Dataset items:
● ● ● ●

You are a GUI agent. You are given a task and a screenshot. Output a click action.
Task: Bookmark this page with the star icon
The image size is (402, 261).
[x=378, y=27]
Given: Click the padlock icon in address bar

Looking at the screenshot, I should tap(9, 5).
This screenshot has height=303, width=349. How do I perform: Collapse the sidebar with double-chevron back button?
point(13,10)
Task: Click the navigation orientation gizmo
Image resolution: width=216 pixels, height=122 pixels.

● ● ● ●

Only the lines from the line with "Task: Bookmark this page with the star icon" to the final line of the entries are to be returned, each exactly as written, both ends included.

▶ [Answer section]
Task: Bookmark this page with the star icon
The image size is (402, 261).
[x=378, y=27]
Given: Click the padlock icon in address bar

Looking at the screenshot, I should tap(9, 5).
This screenshot has height=303, width=349. How do I perform: Collapse the sidebar with double-chevron back button?
point(13,10)
Task: Click the navigation orientation gizmo
Image resolution: width=216 pixels, height=122 pixels.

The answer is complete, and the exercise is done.